§ **COSA SI CHIEDE**
(1) Nell'appello sulla Sardegna, davanti a quale struttura si sono tenute le due manifestazioni?
(2) Traduci in inglese questa frase dell'appello sulla Sardegna: "Ci saranno comunità dove la lealtà e la coerenza verranno premiate."
(3) Prosegui l'appello sulla Sardegna a partire dalla sua ultima frase.

§ **TESTO DI LETTURA**
+++
In Sardegna ci sono delle emergenze gravissime, dei veri e propri punti di salute pubblica. Usate la campagna elettorale per fare gridare le comunità in lotta, aprite a chi, in tutti questi anni, non ha frequentato salotti e studi televisivi, ma piazze e quartieri, scuole e tancas. Date priorità alla prassi, date il microfono alla lotta e non chiedete nulla in cambio. Mollate questioni terminologiche e gettativi con tutte le forze ad aggredire gli avvoltoi che stanno spolpando la vita dei sardi.

Fate vedere che un’altra Sardegna è possibile e che un’altra Sardegna è già in marcia. Mettete da parte tatticismi e sterili questioni sui candidati, partite dal presupposto che se questo nuovo spazio politico dovesse prendere anche solo l’1%, sarebbe comunque un buon inizio, perché è la strada giusta, la strada che ha un futuro. Ci saranno comunità dove la lealtà e la coerenza verranno premiate. Eventualmente si ripartirà da lì e in ogni caso la voce degli invisibili per una volta sarà emersa dal baratro.

Guardatevi bene dal fare discorsi da politicanti consumati come “i sardi non ci hanno capiti” nel caso non si superi la soglia del 5% prevista dalla vigente legge elettorale che, per volti versi, risulta antidemocratica e finalizzata ad escludere le voci scomode dal Consiglio
Regionale. Crediate in quello che avete scritto, perché quello che avete scritto è giusto ed è sacrosanto, se non rimarranno solo parole.

Con molti di voi ci siamo visti alle due manifestazioni davanti al Mater Olbia, contro i finanziamenti pubblici alla sanità privata lanciate dalla Rete sarda difesa della sanità pubblica e da Caminera Noa.
+++
§ **SEZIONE DATI**
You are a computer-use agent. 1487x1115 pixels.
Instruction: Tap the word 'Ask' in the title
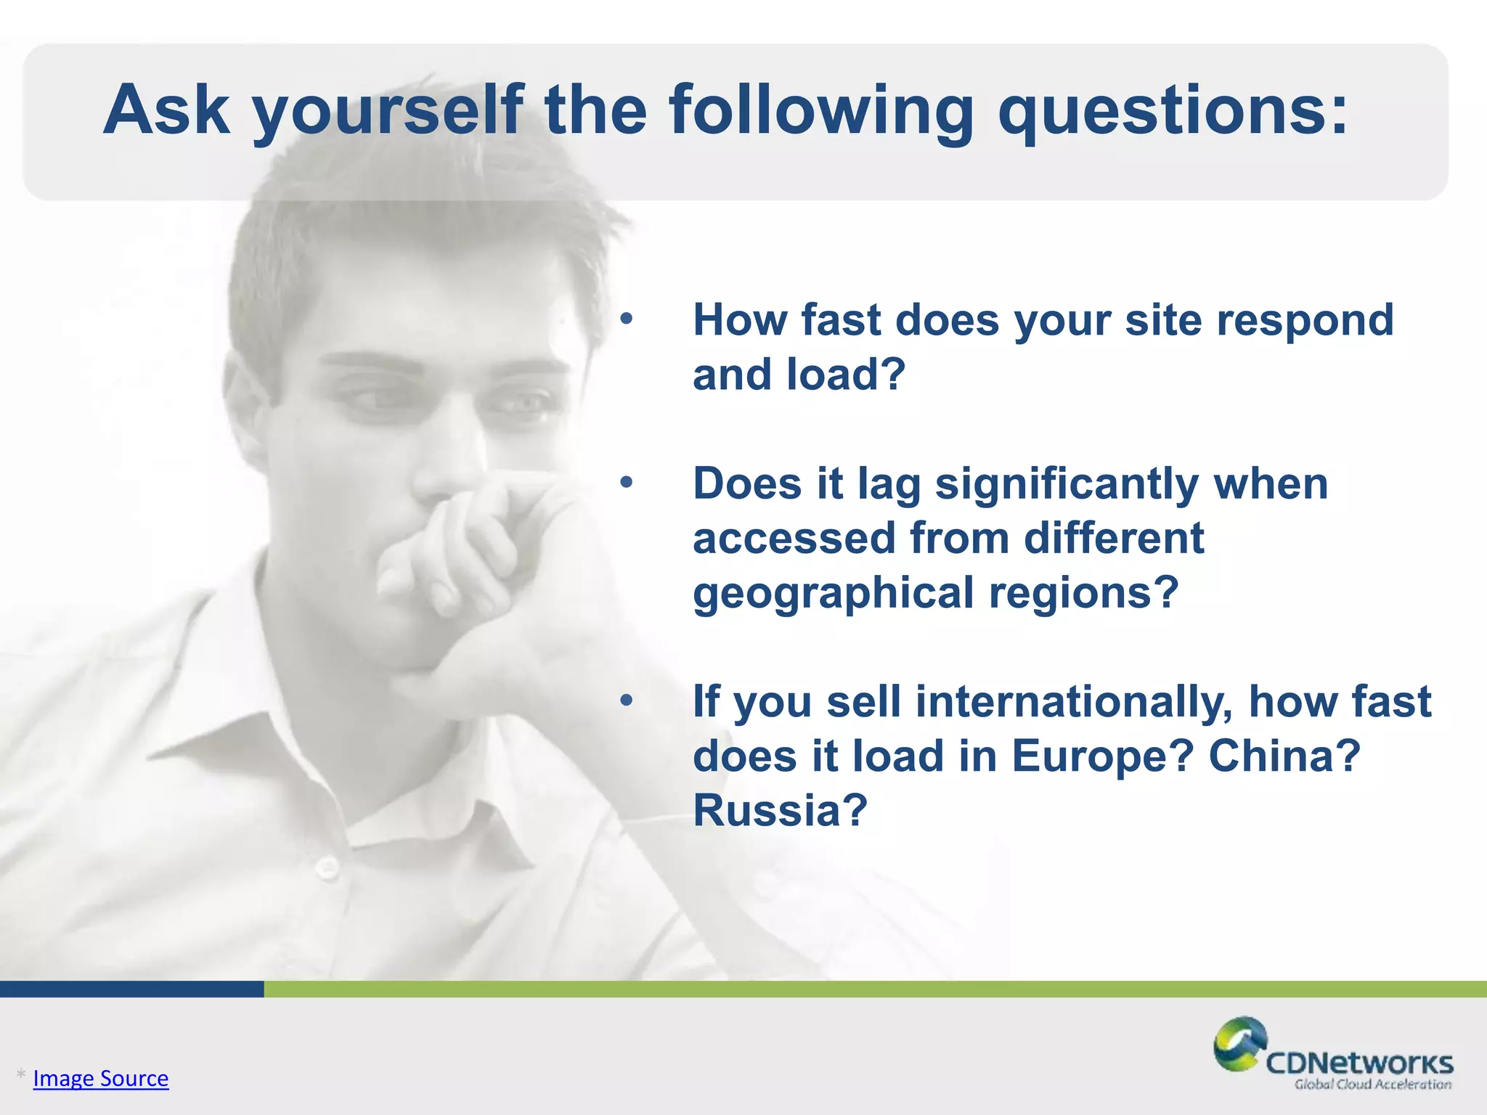click(166, 110)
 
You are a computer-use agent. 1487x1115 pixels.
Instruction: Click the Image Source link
click(101, 1079)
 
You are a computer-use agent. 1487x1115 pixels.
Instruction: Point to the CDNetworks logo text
click(1359, 1063)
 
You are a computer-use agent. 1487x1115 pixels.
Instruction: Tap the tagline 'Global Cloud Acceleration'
click(1372, 1085)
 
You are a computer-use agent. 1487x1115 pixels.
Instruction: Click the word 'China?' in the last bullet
click(1284, 756)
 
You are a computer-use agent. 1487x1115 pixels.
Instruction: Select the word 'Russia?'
click(780, 810)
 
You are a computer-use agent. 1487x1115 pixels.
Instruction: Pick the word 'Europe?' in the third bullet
click(1102, 756)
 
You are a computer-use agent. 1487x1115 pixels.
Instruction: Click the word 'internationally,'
click(1073, 703)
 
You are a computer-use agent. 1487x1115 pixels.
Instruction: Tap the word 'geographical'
click(833, 594)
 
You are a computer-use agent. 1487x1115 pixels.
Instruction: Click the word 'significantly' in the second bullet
click(1067, 485)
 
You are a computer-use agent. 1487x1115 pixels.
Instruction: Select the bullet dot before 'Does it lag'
click(627, 482)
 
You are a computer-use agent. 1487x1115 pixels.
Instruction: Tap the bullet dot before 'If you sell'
click(627, 701)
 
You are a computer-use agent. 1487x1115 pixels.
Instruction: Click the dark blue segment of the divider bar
click(131, 989)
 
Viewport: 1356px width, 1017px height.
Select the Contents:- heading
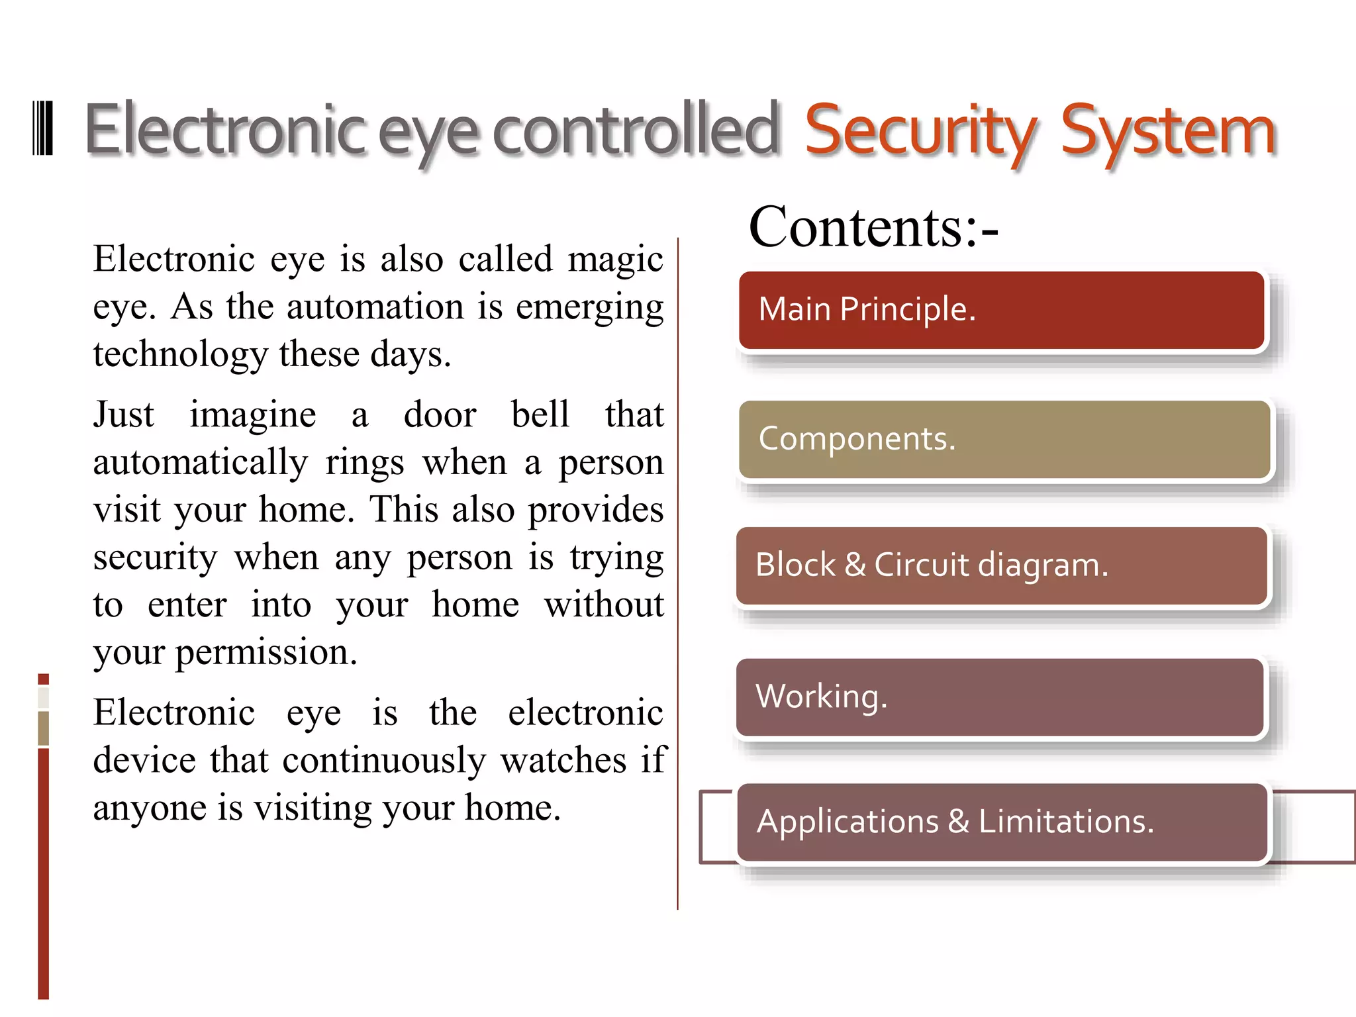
+++
§ **RISPOSTE**
(1) Davanti al Mater Olbia.

(2) There will be communities where loyalty and consistency will be rewarded.

(3)
Ci siamo visti alle manifestazioni davanti ai cancelli delle basi militari indette da A Foras. Ci siamo incrociati negli scioperi del sindacalismo di base e in particolare nelle piazze della USB e dei Cobas Sardegna, nelle mobilitazioni contro il carovita, nelle comunità in rivolta contro la speculazione energetica.

Il terreno di gioco è chiaro, certo non abbiamo clientele alle ASL o posti da consulente ai lavori pubblici da esigere. Aprite le porte e fate entrare questo vento nuovo ad animare un progetto che altrimenti vi crollerà addosso, con l’aggravante di aver bruciato anche questa carta sull’altare della ragion di bottega. Non condividiamo molto del metodo con cui ci siete arrivati, ma il fatto è che avete avanzato il passo e vi siete assunti una responsabilità. E quando qualcuno fa un passo nella direzione giusta anche se con la tecnica sbagliata, non bisogna fargli lo sgambetto, bisogna far continuare il ballo e alzare la musica.

(Sardu)

Sa prima die de austu est istadu ispainadu unu comunicadu firmadu dae unas cantas siglas de su panorama polìticu sardu pro propònnere «un’alternativa unitària e antagonista a su cartellu de partidos oe presentes in Cussìgiu regionale».

L’ant mutidu “segundu polu”, pro fàghere a cumprèndere chi sos duos polos majores, est a nàrrere “tzentru dereta” a su guvernu e “tzentru manca” a s'opositzione sunt in realidade unu polu ùnicu, chi pràticat dae deghinas de annos sas matessi polìticas de assistenzialismu sena peruna programatzione bera chi resolvat sos problemas dae raighinas.

Sas siglas chi ant fundadu su de tres polos sunt: Rifondazione Comunista, “Potere al Popolo”, ProgReS, Rifondazione Comunista, iRS e RossoMori.

Sas màdrighes teòricas e polìticas chi costituint sa base de custa proposta eletorale sunt tando duas: anticapitalismu e sardismu.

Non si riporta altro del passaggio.